Pendant quelques instants, on n’entendit que le bruit des fourchettes et des assiettes. Le docteur l’interrompit.

– Dis donc, Pierre : sait-on enfin quand arrive nôtre nouveau commandant ? Oh ! c’est qu’il faut un rude compagnon pour conduire cette barque-là ! l’équipage est solide, mais tapageur en diable. Ça aime la terre, c’est passé au feu et à l’eau, des démons incarnés, mais bons, mais braves, et qu’il faut conduire comme tu les conduis, Pierre, avec une barre de fer ! Pourtant, que je sois pendu si j’y conçois quelque chose ! car ils se feraient hacher tous pour toi jusqu’au dernier. Enfin, j’espère qu’on aura choisi pour les commander quelqu’un de ces vieux marins froids, durs et inflexibles, d’une volonté inébranlable dans le service, mais humain et commode dans les autres relations… Et sais-tu quel est le commandant, dis, Pierre ? Sais-tu d’où il sort, comment il se nomme ?

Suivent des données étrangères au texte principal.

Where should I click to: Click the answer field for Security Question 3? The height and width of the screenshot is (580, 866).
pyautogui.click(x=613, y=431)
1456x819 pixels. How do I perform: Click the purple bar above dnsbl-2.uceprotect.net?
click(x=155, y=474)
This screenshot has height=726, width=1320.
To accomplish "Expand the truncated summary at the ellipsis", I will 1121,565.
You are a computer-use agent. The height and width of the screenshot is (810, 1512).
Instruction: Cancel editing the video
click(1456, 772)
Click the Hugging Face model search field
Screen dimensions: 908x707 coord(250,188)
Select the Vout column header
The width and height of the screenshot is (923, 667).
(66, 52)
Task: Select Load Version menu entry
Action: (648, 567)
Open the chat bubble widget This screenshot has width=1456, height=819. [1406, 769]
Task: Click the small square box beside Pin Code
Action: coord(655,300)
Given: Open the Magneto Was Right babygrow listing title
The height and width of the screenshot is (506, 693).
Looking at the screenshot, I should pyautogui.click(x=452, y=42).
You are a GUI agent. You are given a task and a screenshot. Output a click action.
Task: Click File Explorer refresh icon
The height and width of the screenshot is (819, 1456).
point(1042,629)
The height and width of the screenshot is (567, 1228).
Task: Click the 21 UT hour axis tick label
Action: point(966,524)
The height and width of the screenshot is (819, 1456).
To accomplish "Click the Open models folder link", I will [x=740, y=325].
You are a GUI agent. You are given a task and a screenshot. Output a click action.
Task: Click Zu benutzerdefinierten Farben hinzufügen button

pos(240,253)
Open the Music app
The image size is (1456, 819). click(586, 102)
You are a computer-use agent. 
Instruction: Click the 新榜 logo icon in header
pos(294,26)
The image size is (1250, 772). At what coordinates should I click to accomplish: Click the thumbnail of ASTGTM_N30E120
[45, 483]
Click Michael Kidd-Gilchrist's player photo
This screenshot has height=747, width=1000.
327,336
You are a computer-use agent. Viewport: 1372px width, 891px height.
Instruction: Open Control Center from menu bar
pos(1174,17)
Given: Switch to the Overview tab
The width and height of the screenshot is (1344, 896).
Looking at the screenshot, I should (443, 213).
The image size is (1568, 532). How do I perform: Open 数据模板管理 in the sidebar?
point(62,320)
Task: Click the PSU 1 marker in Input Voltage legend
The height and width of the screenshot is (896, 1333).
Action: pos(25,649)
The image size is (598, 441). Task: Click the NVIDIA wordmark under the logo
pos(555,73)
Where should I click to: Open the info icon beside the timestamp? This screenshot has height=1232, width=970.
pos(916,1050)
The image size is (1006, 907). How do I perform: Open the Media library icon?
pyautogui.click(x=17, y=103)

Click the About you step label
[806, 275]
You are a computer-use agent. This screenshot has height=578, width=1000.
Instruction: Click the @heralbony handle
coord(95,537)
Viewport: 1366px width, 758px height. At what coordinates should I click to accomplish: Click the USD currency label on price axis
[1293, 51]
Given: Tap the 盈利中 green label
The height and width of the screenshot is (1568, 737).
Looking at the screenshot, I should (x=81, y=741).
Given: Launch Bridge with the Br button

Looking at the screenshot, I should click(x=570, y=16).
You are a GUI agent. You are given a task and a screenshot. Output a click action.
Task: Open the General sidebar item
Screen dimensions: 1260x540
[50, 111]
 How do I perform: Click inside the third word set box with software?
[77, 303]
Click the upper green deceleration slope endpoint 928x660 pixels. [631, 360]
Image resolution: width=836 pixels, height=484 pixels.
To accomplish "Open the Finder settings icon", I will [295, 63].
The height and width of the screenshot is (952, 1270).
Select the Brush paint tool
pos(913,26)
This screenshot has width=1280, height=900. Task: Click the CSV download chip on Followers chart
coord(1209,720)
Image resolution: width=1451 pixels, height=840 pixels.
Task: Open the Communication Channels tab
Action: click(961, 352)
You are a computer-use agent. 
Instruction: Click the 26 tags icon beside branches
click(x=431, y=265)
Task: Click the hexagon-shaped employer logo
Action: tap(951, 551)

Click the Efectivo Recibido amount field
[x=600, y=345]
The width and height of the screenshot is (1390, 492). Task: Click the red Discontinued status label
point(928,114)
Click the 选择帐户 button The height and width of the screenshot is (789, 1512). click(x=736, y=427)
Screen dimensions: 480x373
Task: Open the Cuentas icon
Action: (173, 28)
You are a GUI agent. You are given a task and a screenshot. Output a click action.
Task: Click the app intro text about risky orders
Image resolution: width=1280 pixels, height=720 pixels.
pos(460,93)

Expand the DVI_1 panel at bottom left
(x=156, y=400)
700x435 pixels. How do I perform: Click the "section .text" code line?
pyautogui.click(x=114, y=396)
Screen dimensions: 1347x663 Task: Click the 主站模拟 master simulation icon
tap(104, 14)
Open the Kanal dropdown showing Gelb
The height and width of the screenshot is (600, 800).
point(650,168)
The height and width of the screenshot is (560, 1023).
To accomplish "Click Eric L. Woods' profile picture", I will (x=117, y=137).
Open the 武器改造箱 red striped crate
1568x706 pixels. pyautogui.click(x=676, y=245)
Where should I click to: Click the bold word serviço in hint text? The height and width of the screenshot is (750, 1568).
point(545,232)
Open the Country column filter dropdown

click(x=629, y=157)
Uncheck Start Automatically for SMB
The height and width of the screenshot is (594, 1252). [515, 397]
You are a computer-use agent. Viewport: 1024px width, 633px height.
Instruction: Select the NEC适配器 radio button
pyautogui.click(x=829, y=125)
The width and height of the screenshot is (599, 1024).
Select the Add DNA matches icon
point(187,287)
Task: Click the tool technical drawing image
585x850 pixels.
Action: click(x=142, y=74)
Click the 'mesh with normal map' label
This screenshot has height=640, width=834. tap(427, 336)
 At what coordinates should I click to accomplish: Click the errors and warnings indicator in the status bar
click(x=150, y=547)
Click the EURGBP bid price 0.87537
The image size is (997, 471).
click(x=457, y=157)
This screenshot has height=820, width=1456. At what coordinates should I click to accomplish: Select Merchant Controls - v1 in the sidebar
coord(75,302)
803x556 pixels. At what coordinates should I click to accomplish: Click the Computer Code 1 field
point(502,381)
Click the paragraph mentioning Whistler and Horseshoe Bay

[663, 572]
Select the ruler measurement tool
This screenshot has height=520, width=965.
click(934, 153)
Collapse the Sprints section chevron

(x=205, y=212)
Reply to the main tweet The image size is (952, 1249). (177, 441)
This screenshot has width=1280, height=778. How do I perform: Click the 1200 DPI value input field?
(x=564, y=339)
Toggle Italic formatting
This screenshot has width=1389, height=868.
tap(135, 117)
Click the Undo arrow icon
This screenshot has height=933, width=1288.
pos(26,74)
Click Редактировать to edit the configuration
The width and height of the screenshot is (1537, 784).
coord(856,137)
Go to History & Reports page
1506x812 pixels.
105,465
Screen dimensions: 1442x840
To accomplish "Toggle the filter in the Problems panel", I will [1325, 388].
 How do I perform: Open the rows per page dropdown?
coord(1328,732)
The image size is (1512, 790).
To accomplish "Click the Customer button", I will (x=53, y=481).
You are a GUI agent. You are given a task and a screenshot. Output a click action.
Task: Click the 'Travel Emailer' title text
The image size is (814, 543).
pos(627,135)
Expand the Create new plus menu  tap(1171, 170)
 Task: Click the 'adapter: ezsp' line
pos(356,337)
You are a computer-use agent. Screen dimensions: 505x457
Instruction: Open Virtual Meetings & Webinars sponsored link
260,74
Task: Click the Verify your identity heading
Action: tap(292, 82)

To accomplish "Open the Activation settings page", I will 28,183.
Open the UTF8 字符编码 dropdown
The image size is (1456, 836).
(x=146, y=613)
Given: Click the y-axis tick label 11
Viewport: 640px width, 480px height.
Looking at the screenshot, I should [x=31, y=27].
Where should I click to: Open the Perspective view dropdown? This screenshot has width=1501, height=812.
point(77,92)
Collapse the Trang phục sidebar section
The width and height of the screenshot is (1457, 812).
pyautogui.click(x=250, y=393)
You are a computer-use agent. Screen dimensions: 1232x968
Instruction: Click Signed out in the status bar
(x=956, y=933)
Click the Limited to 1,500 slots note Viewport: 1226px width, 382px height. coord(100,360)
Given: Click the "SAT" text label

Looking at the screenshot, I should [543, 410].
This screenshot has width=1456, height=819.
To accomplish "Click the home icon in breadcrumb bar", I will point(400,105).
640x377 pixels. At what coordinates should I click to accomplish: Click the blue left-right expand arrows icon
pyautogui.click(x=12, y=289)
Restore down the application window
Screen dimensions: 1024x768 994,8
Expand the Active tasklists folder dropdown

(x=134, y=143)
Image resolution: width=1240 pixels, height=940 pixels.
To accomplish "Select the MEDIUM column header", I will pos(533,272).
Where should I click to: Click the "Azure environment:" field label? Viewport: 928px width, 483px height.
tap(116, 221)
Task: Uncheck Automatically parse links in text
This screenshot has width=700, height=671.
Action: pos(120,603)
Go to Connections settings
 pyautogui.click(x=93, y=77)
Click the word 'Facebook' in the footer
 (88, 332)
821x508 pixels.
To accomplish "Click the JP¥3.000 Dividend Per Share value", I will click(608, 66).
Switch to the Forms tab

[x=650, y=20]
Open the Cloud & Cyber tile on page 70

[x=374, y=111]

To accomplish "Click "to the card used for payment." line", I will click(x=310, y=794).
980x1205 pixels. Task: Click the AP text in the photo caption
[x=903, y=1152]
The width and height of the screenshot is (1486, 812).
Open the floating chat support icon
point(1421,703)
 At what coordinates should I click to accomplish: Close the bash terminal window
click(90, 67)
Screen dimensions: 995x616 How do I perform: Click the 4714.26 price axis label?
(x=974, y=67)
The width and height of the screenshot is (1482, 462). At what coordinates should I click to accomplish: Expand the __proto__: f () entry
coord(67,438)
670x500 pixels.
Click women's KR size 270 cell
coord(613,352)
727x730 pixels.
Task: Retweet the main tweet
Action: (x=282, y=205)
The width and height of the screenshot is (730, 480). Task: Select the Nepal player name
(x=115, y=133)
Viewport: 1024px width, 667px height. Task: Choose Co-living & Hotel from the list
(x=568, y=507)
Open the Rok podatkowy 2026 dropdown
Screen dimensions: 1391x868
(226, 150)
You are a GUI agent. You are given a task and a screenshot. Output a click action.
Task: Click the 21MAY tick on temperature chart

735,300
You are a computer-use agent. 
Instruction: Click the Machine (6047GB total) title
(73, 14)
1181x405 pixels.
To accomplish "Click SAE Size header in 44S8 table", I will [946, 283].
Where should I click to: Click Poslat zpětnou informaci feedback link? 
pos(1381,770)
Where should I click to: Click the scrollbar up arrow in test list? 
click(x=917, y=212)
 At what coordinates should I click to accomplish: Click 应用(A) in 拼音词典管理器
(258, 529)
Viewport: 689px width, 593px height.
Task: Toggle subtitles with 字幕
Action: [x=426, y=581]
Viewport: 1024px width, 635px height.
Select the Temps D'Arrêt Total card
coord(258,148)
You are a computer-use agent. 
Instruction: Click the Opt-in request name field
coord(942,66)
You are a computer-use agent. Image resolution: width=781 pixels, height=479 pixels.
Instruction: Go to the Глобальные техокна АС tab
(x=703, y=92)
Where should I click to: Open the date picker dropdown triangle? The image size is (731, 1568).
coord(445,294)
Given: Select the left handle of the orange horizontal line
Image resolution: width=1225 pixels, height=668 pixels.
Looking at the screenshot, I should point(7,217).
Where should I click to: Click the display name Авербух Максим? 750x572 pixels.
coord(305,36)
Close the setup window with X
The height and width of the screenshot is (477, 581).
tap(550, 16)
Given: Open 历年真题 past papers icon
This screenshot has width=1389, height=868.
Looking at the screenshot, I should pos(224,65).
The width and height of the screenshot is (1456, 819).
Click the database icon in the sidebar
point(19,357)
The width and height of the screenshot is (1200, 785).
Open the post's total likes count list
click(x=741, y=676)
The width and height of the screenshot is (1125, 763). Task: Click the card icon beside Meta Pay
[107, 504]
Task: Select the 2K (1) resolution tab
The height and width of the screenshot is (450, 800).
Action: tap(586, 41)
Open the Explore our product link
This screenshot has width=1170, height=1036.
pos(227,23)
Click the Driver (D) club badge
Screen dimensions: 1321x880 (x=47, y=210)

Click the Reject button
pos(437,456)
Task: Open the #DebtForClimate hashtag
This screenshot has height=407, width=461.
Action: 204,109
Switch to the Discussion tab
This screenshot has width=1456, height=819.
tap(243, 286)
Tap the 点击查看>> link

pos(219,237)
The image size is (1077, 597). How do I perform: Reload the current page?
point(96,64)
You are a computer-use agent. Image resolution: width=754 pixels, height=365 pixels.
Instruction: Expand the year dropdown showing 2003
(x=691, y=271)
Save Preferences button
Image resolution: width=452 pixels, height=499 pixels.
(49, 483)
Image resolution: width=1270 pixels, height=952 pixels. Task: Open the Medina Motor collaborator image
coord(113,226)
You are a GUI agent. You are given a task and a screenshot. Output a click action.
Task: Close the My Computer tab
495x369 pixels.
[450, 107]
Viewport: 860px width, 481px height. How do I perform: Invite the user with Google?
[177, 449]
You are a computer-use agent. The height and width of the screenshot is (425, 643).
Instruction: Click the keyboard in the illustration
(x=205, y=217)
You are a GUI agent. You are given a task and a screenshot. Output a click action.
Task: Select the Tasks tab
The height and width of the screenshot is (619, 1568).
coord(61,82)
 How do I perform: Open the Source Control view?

– On m’a dit son nom, répondit le lieutenant avec indifférence : C’est le baron… ou le marquis… ou le comte de Longetour… Marquis, je crois. Et en vérité je m’y perds avec leurs damnés titres, car c’est aussi bête que si l’on disait : le chevalier mât d’hune ou la comtesse la grand’voile… Mais pardon, pardon, Merval ! dit le lieutenant en tendant sa main au jeune enseigne avec cordialité ; j’oubliais que vous étiez… comte, je crois…

L’expression pénible qui avait un instant rembruni la figure de l’enseigne disparut, et il serra la main que Pierre lui offrait.

– Je suis enseigne de vaisseau à bord de la Salamandre, et fier d’être sous les ordres d’un brave tel que vous, lieutenant.

– Monsieur est comte en effet, reprit le commissaire ; je l’ai sur mon rôle du bord. Egbert-Dieudonné-Vincent-Beaunair, comte, pardieu ! comte de Merval... comte y est bien.

– C’est bon, c’est bon, commissaire, dit l’enseigne en rougissant ; je sais mon nom.

– Oui, monsieur ; mais vous êtes comte, c’est un beau titre. Je voudrais bien être comte, moi ! Et vous, docteur ?

– Taisez-vous donc, commissaire, dit le docteur ; vous êtes bête comme une oie.

– Hein… comment ? dit le gros petit homme qui devint rouge comme une pomme d’api.

– Je dis bête comme une oie, reprit imperturbablement le docteur en le regardant entre les deux yeux.

– Allons, allons, ne vous fâchez pas, dit le lieutenant en souriant. Vous savez, commissaire, que le docteur a son franc parler ; il y a vingt-trois ans que je le connais ainsi, et vous ne le changerez pas.

– Non, pardieu pas ! dit le docteur. Tel que vous me voyez, jeune homme, j’ai dit à l’amiral *** qu’il s’était conduit comme un polisson devant l’ennemi ; qu’il avait fait hacher un tas de braves gens par sa lâcheté ! Et je ne le sais malheureusement que trop bien, puisque, blessé moi-même, je les ai pansés, soignés, amputés comme mes propres enfants. Ainsi vous voyez bien, commissaire, que je puis vous dire que vous êtes bête comme une oie, puisque j’ai dit à un amiral qu’il était un polisson.

– Allons, assez, docteur, dit Pierre prenant pitié du commissaire qui paraissait assis sur des charbons ardents.

– Mais dites donc, commissaire, reprit le docteur : je ne vous en veux pas pour ça, au moins. Touchez là. Vous vous y ferez. Une campagne ensemble, et vous verrez que le vieux Garnier est un bon matelot ; mais il faut qu’il lâche tout ce qui lui barbouille le cœur ; ce que je vous ai dit, voyez-vous, il fallait que ça fût dit.

– Et ce nouveau commandant a-t-il de beaux combats ? demanda le jeune enseigne.

– Ma foi ! dit Pierre, je ne les connais pas.